Military Review

Chinese diplomat Ignatieff's gambit

Chinese diplomat Ignatieff's gambit

"Exceeded all our expectations ..."

No matter what anyone says, de facto Russia became 2 (14) November 1860 as a great maritime sea. On this day, in Beijing, an agreement was signed between it and the Chinese representatives, which secured the right of Russia’s sole ownership of the territories between Korea and the lower reaches of the Amur. Including the coastline and convenient harbors where the ports of Vladivostok, Vanino, Nakhodka, Vostochny, Posyet subsequently grew ...

The accession of Primorye is connected in stories with the person of the Governor-General of Eastern Siberia, Count N.N. Muravyev-Amur. But what he himself wrote to the then Foreign Minister of Russia, Prince A.M. Gorchakov:

"All doubts are dispelled, now we legally possess both the beautiful Ussuri region and the southern ports, and have acquired the right of land trade from Kyakhta, and the establishment of consulates in Urga and Kashgar. All this without spilling blood, by one, reducing, perseverance and self-sacrifice of our envoy, but The friendship with China is not only not broken, but it has been sealed more than before. Ignatiev surpassed all our expectations ... "

The envoy Nikolai Ignatiev is the main character of a little-known diplomatic war, brilliantly won by Russia.

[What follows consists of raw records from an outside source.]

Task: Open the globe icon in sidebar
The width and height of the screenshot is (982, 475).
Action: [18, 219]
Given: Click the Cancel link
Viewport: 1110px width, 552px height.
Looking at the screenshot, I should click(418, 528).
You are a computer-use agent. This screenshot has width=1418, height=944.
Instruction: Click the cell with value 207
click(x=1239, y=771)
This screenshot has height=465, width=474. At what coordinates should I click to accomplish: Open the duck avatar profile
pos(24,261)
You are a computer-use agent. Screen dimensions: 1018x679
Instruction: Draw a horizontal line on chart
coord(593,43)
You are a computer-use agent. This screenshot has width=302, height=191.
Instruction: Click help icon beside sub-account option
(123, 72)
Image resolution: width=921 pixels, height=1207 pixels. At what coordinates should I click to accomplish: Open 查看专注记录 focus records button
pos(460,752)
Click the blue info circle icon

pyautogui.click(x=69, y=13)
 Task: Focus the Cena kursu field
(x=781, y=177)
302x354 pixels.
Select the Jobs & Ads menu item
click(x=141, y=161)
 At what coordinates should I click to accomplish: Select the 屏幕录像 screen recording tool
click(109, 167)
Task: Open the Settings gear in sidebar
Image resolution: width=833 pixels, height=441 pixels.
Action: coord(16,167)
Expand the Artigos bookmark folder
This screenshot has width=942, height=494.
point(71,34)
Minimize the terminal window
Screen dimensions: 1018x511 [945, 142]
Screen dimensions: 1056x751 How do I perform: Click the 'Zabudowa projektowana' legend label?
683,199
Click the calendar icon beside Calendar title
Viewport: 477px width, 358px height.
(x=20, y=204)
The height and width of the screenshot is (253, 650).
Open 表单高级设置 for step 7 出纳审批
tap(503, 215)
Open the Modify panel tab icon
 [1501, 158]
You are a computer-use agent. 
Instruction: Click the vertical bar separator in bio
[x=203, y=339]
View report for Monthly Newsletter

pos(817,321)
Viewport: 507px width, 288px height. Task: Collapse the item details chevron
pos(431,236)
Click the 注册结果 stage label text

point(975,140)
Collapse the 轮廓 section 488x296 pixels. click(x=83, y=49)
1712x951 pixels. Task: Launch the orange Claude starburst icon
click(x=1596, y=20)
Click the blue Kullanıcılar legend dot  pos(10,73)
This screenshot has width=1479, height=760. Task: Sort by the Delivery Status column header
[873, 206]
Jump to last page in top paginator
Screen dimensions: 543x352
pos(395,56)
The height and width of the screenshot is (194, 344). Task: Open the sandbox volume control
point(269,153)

Nikolai Pavlovich Ignatiev Photos:

Tsar's godson

I met in Moscow with the biographer N.P. Ignatieva, V.M. Hevrolina. On her advice, I found several old documents, including two non-thin books published more than a century ago and have not been reprinted since. One was written by Ignatiev himself, the second, apparently, in his words. And within a few days, I literally swallowed almost 800 pages - a mixture of unique documents, a detective story and an adventure novel.

By the time of the Chinese business trip, Ignatieff had already signed the Aigun Treaty, according to which the left bank of the Lower Amur was recognized as Russian territory, and the right bank lands that we needed "in common possession." For signing the contract, the sovereign rewarded N.N. Muravyev title of Count of Amur. But, as it turned out soon, prematurely. The Chinese flatly refused to ratify the treaty, seeing in Russia a perfidious neighbor. Who could convince them?

Official documents do not explain how Gorchakov was guided, entrusting Ignatiev with the most complicated diplomatic intrigue. We can only speculate. And for this we need to get acquainted with our hero.

We'll have to start from afar, from December evening 13 December 1825, when the widow of artillery general Nikolai Ivanovich Ignatieva Nadezhda Egorovna had a serious conversation with her only son Pavel. And she took from her the word that he would be intelligent tomorrow. In the morning, the first company of the Preobrazhensky regiment commanded by Captain P.N. Ignatieva first came to the Palace Square under the banners of Emperor Nicholas the First.

After the suppression of the Decembrist uprising, the career of Pavel Ignatiev truly went uphill. He completed his life journey as chairman of the Committee of Ministers of the Russian Empire. And about his closeness to the royal family, it is already said that the eldest son and heir to the sovereign, the young grand duke Alexander Nikolaevich, became the godfather of his firstborn Nicholas.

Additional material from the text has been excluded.